The Luykas Van Alen House is a relatively intact example of eighteenth-century Dutch domestic architecture in the upper Hudson Valley. The southern half (left, above) was constructed in 1737 as a two room house, but enlarged with a stairhall and additional room around 1750. The house remains a one-and-one-half story brick faced wood post-and-beam structure with a steep-pitched wood shingle roof. With a full cellar and a garret on the upper level, the first floor contains a stair hall and three main rooms. Recorded by the Historic American Buildings Survey in 1934 along with other regional Dutch vernacular architecture, the house is listed in the National Register of Historic Places and is a National Historic Landmark.

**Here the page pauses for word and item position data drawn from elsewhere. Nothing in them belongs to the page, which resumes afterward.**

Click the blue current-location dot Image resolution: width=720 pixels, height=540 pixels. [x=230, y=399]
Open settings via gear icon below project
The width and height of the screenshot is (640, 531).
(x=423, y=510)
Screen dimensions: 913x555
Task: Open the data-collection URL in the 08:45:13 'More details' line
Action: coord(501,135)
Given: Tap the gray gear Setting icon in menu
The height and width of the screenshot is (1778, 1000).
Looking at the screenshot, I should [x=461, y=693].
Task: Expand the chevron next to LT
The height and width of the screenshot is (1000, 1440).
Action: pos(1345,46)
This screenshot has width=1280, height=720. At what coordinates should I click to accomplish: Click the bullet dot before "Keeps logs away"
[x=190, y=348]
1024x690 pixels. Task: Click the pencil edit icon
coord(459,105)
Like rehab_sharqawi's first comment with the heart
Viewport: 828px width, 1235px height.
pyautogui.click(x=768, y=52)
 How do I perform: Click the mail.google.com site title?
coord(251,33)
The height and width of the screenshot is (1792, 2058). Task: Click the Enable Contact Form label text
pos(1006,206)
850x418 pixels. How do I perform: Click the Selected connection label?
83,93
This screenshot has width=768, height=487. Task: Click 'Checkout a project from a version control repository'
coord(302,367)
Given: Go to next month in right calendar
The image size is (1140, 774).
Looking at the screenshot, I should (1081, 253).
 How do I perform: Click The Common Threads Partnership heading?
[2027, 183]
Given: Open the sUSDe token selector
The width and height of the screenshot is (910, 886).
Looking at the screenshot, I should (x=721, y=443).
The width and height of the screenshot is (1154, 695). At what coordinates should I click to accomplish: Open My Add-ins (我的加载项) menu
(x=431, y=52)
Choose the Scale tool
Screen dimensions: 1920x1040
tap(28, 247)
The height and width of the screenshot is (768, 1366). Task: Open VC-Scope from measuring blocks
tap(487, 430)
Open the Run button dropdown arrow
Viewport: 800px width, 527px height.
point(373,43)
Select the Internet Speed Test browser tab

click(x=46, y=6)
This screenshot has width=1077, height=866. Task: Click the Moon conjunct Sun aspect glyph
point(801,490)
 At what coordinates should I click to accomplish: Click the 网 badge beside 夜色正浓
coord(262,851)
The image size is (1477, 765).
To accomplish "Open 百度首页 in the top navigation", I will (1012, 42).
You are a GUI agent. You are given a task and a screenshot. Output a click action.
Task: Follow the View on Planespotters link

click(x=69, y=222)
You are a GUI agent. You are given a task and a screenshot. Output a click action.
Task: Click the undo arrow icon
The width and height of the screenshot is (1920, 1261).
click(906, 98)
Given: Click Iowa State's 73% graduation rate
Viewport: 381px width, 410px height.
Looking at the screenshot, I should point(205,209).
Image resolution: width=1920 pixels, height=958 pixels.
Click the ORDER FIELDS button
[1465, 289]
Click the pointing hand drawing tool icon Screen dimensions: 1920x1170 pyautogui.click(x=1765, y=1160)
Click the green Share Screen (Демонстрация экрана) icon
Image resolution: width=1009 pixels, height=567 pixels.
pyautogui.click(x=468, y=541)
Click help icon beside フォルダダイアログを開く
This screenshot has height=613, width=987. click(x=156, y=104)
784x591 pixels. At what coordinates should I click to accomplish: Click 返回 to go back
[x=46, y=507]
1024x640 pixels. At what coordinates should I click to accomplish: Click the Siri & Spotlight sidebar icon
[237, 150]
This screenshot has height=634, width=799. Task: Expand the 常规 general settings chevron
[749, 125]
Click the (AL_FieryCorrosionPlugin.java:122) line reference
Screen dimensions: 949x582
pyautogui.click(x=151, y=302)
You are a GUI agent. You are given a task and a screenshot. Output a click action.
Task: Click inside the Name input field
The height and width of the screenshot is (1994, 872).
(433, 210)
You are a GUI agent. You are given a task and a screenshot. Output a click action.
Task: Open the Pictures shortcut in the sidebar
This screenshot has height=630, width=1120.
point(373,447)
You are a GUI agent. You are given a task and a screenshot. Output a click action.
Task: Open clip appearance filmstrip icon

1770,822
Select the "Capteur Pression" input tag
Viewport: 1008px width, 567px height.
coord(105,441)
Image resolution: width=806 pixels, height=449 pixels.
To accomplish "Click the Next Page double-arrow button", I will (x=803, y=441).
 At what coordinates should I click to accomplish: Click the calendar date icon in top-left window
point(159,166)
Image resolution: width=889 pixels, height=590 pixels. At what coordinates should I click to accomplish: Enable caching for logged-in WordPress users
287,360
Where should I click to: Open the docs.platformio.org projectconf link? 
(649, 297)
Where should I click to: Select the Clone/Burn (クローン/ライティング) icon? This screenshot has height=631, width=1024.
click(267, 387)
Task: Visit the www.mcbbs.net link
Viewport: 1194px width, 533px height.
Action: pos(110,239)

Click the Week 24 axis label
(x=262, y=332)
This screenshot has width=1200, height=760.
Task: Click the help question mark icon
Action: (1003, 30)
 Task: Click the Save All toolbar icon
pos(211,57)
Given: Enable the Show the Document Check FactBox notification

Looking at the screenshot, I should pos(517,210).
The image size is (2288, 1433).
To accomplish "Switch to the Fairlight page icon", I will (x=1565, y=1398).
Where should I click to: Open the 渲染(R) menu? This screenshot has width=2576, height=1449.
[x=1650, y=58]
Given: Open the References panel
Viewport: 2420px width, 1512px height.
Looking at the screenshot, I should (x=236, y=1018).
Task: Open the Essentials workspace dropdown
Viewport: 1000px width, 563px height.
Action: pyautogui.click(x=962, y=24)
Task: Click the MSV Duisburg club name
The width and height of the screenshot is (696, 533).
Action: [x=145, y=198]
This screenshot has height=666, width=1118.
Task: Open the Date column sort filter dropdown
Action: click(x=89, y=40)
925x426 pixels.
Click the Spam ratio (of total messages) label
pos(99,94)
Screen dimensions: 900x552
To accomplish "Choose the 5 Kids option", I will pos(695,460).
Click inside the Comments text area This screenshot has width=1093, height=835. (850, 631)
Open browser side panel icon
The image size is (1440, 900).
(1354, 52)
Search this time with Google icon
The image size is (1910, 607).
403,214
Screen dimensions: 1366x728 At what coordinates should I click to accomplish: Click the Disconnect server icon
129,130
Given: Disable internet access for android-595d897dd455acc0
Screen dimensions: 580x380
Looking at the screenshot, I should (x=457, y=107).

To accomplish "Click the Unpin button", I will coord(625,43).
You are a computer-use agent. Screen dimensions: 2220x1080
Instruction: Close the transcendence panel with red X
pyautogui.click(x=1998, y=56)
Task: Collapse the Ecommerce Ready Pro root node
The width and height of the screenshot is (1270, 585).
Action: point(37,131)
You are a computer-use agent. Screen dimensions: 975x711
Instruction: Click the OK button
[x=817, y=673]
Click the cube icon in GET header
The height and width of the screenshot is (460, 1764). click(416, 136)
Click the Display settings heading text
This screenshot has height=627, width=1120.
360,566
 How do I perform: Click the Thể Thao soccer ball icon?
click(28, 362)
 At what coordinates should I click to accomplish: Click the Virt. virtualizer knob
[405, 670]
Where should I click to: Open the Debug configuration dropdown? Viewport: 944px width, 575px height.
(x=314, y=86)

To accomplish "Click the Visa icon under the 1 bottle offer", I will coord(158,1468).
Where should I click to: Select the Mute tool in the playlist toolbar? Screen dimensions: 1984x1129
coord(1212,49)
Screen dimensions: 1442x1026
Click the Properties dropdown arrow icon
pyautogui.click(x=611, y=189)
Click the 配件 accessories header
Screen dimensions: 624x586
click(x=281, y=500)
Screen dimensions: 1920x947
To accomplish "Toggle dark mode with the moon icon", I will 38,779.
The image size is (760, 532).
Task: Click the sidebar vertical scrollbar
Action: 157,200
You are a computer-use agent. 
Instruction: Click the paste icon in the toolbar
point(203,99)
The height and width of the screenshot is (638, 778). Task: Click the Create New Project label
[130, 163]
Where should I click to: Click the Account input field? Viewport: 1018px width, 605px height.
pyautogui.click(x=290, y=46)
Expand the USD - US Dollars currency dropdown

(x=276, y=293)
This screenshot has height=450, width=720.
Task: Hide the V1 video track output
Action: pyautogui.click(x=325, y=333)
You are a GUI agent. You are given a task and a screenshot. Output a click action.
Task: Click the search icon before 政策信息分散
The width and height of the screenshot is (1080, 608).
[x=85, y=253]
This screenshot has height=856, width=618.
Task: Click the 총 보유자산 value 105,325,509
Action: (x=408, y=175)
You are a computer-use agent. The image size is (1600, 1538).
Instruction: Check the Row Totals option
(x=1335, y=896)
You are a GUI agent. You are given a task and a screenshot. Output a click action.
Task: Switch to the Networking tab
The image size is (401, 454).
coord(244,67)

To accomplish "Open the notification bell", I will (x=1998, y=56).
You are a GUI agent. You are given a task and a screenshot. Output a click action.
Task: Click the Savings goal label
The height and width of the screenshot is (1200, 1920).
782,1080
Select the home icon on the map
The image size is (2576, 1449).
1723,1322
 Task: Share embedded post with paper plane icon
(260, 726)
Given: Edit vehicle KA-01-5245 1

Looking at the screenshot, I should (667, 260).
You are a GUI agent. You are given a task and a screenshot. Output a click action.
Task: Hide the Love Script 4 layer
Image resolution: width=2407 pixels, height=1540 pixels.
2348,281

Occupied by members of the Van Alen family until the early 1930s, the house remained unoccupied and minimally maintained until the early 1960s. Following its acquisition by the Columbia County Historical Society, several campaigns of reconstruction and structural repairs were performed during the 1960s and 1980s, and mechanical system alterations were made. Currently the building is operated seasonally as a historic house museum without the intrusion of modern heating and lighting systems. Several scenes for the 1993 movie The Age of Innocence were filmed in and around the house.
As a principal and project manager for John G. Waite Associates, Architects, PLLC, Robert A. Petito Jr. managed the preparation of a historic structure report that evaluated the condition of wood timbers, brick masonry, roofing shingles, and noticeably high levels of humidity. The project included archival research, architectural descriptions, identification of problems of repair, and development of recommendations for restoration and stabilization. A year-long monitoring study recorded temperature and humidity in all three levels of the house and compared those readings with samples taken at the exterior of the house and the regional weather bureau station. Recommendations focused on the replacement of roofing and gutter systems, regrading around the house and underground drainage, and removal of a pond that had been added in the 1960s. Subsequent restoration work focused on securing the exterior from water and weather infiltration, and included: major structural repairs to roof rafters, wood posts, and top plate members; replacement of roofing shingles and underlayment; new wood gutters; repair and reconstruction of brick chimneys and parapet walls; brick and stone repointing; repairs to windows and doors, reconstruction of porches, underground drainage, and site grading.